グローバルスケールという部分だと思います。世界中のクライアントの要望を吸い上げ、技術開発の人材投資をしたり、買収をしたりして、いち早く要望にお応えします。なかでも現在はクロスメディア対応に注力していて、ソーシャルネットワークの統合やクッキーレスの対応なども行っています。昨年にはTactadsという、端末を横断したターゲティングやクッキーに依存しないターゲティングの技術を保有する会社を買収しました。もうすぐクロスメディアアプローチができるようになります。

またメディアの在庫もグローバルスケールで膨大に持っています。「TerminalOne」は、世界中のメディアとパートナー契約を結んでいるため、2015年初めの実績で、月間約2.4兆インプレッションの在庫にリーチが可能です。

鍵は「人材教育」

近年、業界の中では、アドテクのプレイヤーが増えたことで広告の配信経路が複雑化し、その透明性について議論されています。DSPの役割についてどのようにお考えですか??

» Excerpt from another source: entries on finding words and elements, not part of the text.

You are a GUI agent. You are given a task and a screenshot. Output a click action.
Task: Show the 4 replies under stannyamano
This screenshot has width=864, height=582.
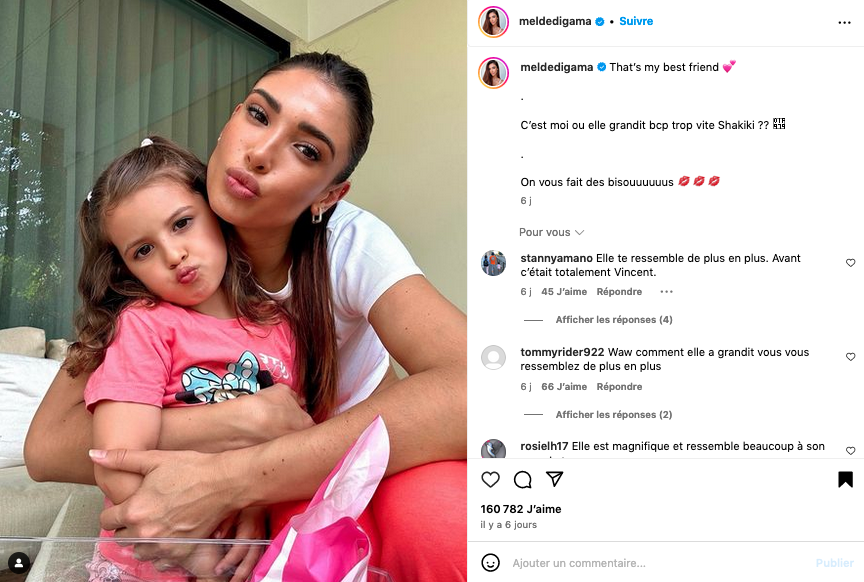pos(614,320)
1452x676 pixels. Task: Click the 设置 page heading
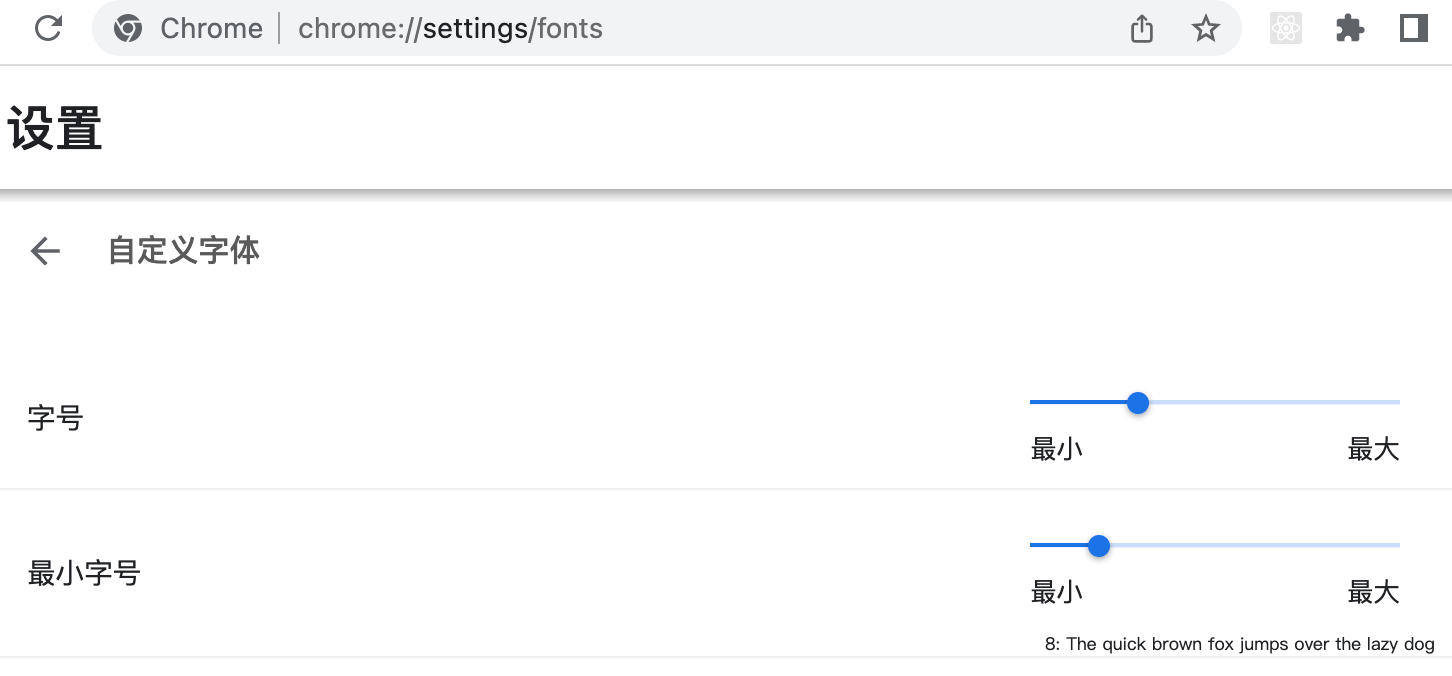pyautogui.click(x=55, y=130)
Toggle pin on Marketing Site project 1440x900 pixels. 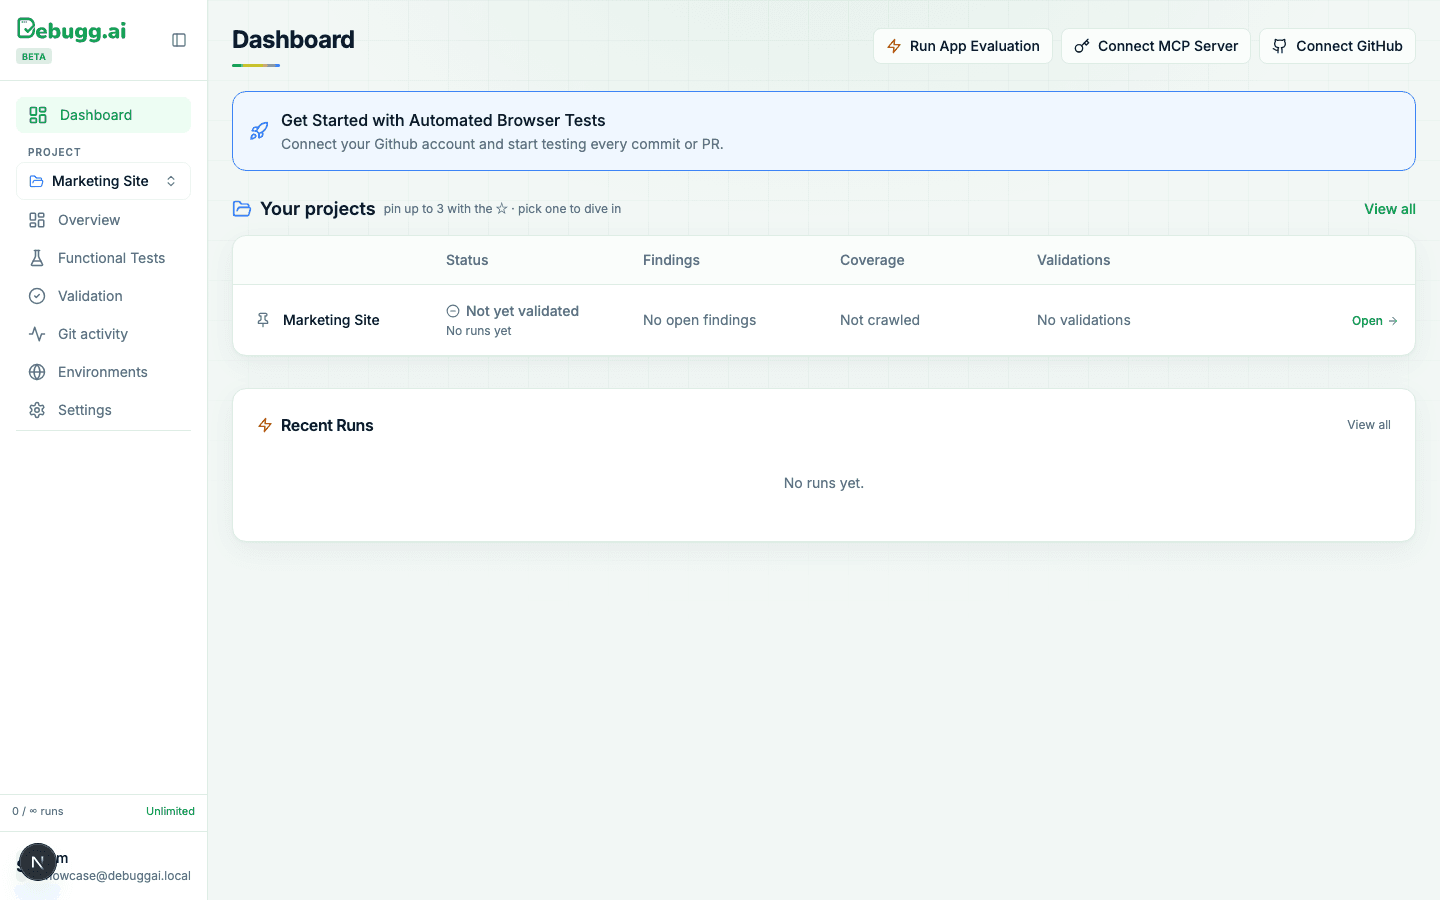click(x=263, y=320)
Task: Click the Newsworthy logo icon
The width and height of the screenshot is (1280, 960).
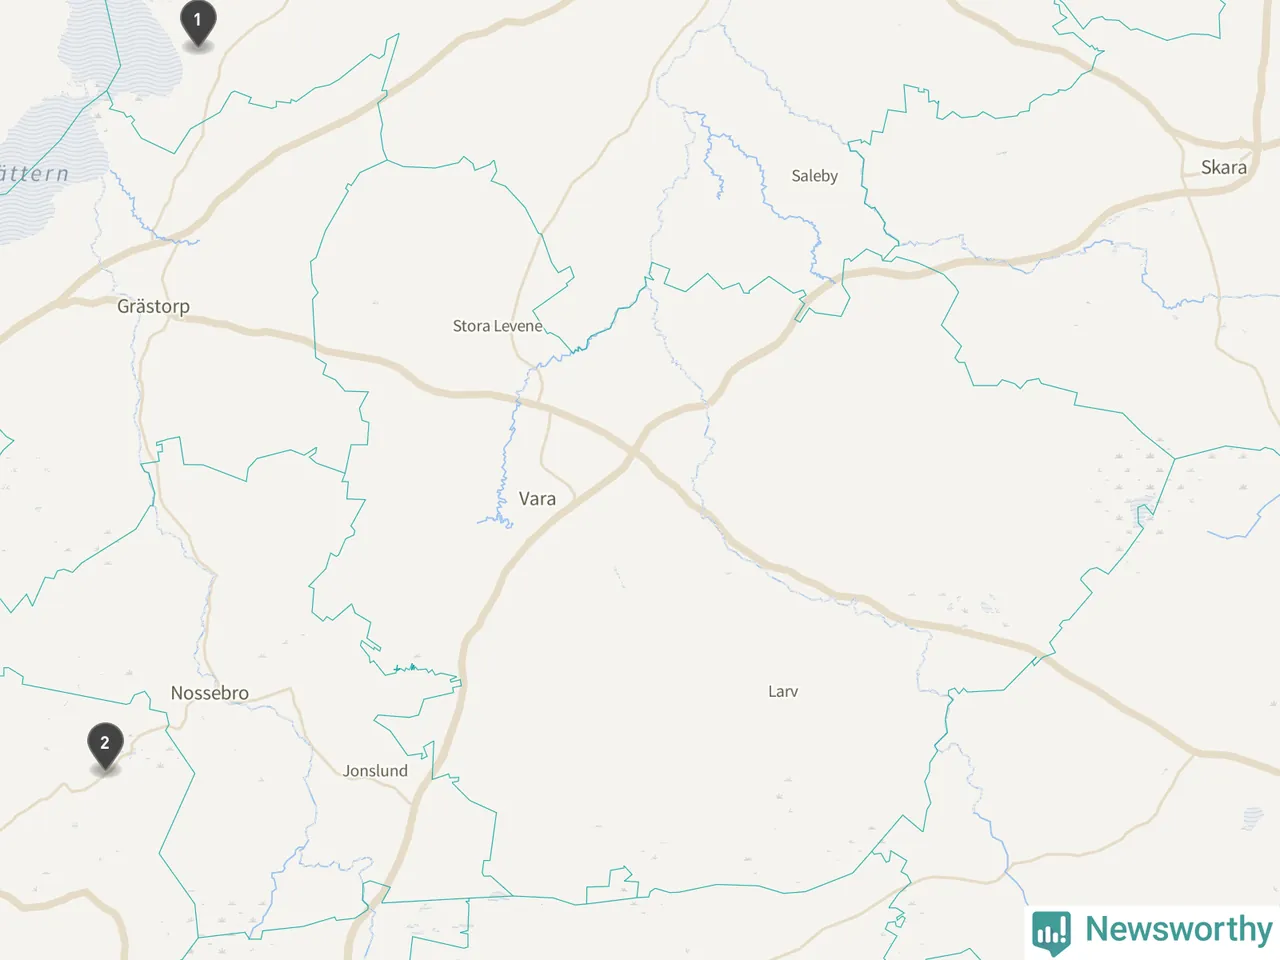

それぞれの国でビジネスの考え方は様々なので一概には言えないと思います。日本のように、成果を達成するプロセスが明確ではなくても、結果的に目標を達成できていればそれが正しいという考え方があります。しかしその一方で、アメリカでは、透明性を持って運用を行いたいというニーズは確実に高まっています。つまり、クライアントが今使っているコストが本当に適切なのか、達成プロセスは再現性があるものなのか、この課題に対する1つ流れが、DSPのインハウス化ではないかと思います。

DSPをインハウス化するメリットとデメリットを教えて下さい

DSPをインハウス化するメリットは、1st Party Dataを含む様々なデータ管理を社内で行える点、また社内の事業サイドと連携することでキャンペーンの一貫性を保つことが出来るという点です。

デメリットはやはり人材投資の部分です。テクノロジーを活用する人材は1日では育たないので、社内でDSPの運用を行うためには年間を通してPDCAを回しながら運用を行う人材を教育し雇用し続けるという大きな体力が必要です。インハウス化というのは、人材投資に対する考え方と言ってもよいと思っています。人材投資を社内にするか、社外にするかということです。クライアント企業に人を派遣することが広告代理店などのマーケティング企業の役割のひとつになるのではないでしょうか。

このような背景からMediaMathでは人材の教育に力を入れており、「New Marketing Institute」というプログラムを用意しています。これはインターネット広告の広義の意味から細かな運用の知識などを学習できるトレーニングプログラムです。学習練度のレベルを分けて、オンライン広告の歴史や、プログラマティックとは何かという基本的な部分から学習を始め、講座とテストを繰り返しながらより深い内容を学習していきます。そして受講が完了すると認定資格を取得することが可能です。このプログラムには、アメリカだけで5,000名以上の方に参加頂いています。参加者は大企業の広告運用担当者から、広告代理店のプランナーなど様々で、例えば、これまで以上にデジタル広告の領域に力を入れる為にアメリカの地方都市で広告代理店を営んでいる中小企業の社長さんなどもこのプログラムに参加しています。基礎的な部分から、実際に「TarminalOne」を利用してみる講座や「TarminalOne」のケーススタディを学ぶ講座などもあります。

実はこのプログラムの初級編を、今年後半から日本でも開始したいと考えています。日本では、プログラマティックの概念もまだまだ色々な解釈がされています。人材教育に対する啓蒙やPRといった活動がいまの日本には必要だと思っており、多くの方に受講して頂きたいです。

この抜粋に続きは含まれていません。